** Source text **
## start

Method of Determining the Amount of Chlorine

Chloride ions were measured by a CL-3000 James Instruments Corporation instrument. The results of this test represented the total amount of chloride concentration, which was determined according to American standard ASTM C1152 in the case of acid-soluble chloride, as summarized below:

• Cast the paste samples and soak them in saline for some time as determined by the experimental plan.
• Drill the paste samples.
• Use electronic scales to determine a 3 g sample.
• Slowly pour the weighed sample into the prepared 20 mL of acid solution (with the machine) and shake to dissolve the powder into the solution.
• Release the corrected electrode into a jar of acid solution and cement paste.
• The results represent the chloride ion concentration (%) in the cement sample.

2.2.3. Microstructural and Mineralogical Studies

Five groups were prepared in the same way as the samples for the chloride ion and SO₃ permeability tests. However, the samples were soaked in freshwater for one day. These specimens were used in the TGA, X-ray, and SEM analyses after 28 days and 56 days to determine the effect of hydrotreatment on the presence of fly ash and silica fume.

Thermogravimetric Analysis (TGA) Tests

Common thermoanalytical techniques depend on detecting and measuring changes in weight, energy, dimension, and the nature and amounts of evolved volatiles when heated. When a cement paste specimen is heated to 1000 °C, it undergoes decomposition of Ca(OH)₂, hydrated calcium silicate (C–S–H), hydrated calcium aluminate, calcium carbonate, etc. The weight loss corresponding to the decomposition of Ca(OH)₂ in the temperature range of 450–550 °C forms a step (a major change in slope) in the TGA curve. The height of the step can be used to determine the Ca(OH)₂ content [17]. The weight loss below the Ca(OH)₂ step is due to the decomposition of C–S–H and hydrated calcium aluminate. The weight loss above the Ca(OH)₂ steps are mainly due to the decarbonization of calcium carbonate and partially due to the final stages of dehydration of C–S–H and hydrated aluminate.

Differential thermal analysis (DTA) is a thermogravimetric analysis method in which the material under study and an inert reference are heated (or cooled) under identical conditions, while recording any temperature differences between the sample and the reference. The equipment used for the TGA test was developed by Labsys Evo.

X-ray Diffraction (XRD) Tests

It became apparent that the quality of Ca(OH)₂ indicated by XRD, in terms of reference intensity and thermal analysis, produced a linear relationship for Portland cement-based cement paste. Therefore, it was possible to use only the XRD peak reference intensity for the relative qualitative estimation of Ca(OH)₂ in a cement paste that used Portland cement. A Portland cement-based paste was used for XRD experimentation. The equipment used for the XRD test was the Siemens D5000.

Scanning Electron Microscope (SEM) Analysis

The images obtained from the experiments allowed for the evaluation of the components added to the cement paste with the additional admixture. Each type of crystal had a different geometry. Thus, analyzing the images from the scanning electron microscope helped to determine which new constituents were formed. The SEM investigation was conducted using S-4800 equipment.

## end

** Data section **
## start

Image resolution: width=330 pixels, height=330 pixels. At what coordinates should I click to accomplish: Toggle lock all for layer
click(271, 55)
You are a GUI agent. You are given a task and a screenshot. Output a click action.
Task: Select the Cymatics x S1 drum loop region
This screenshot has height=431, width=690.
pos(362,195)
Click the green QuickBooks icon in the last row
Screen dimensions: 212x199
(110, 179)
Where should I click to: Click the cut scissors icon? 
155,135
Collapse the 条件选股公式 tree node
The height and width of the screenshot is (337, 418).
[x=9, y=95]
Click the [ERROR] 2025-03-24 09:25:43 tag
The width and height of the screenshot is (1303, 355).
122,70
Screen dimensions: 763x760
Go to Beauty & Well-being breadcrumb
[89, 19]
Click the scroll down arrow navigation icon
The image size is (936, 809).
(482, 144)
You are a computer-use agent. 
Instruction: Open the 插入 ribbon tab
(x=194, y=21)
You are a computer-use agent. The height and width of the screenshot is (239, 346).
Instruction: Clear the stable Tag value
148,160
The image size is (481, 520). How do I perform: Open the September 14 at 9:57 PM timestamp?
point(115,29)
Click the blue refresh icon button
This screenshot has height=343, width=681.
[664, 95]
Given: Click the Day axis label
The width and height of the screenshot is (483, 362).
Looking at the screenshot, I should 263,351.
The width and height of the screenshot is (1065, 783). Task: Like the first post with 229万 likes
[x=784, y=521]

## end
## start

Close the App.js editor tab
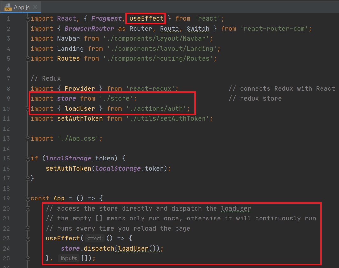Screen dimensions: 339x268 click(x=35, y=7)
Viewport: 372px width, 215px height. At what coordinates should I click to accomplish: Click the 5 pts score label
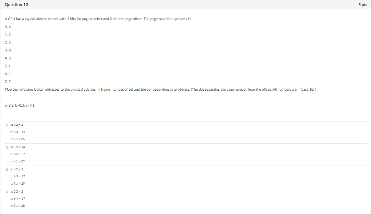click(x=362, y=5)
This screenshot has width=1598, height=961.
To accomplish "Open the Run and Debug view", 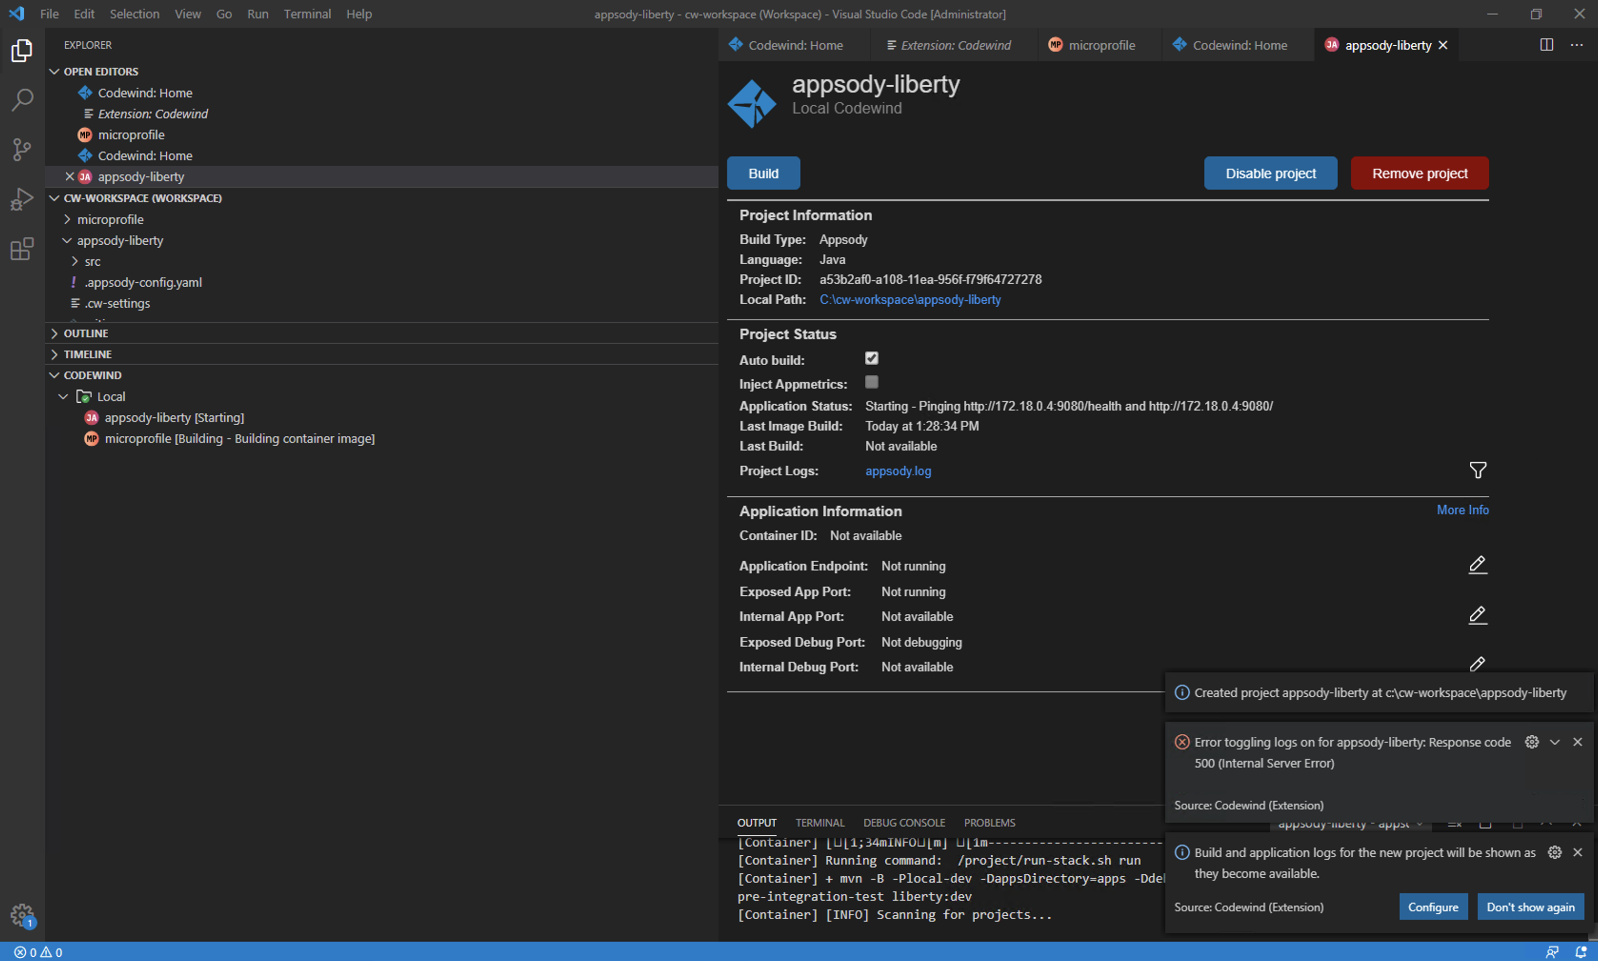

## end

** Exercise prompt **
Reproduce the cement paste testing text word for word, from "Five groups were" up to and including "and silica fume.".

** Exercise response **
Five groups were prepared in the same way as the samples for the chloride ion and SO₃ permeability tests. However, the samples were soaked in freshwater for one day. These specimens were used in the TGA, X-ray, and SEM analyses after 28 days and 56 days to determine the effect of hydrotreatment on the presence of fly ash and silica fume.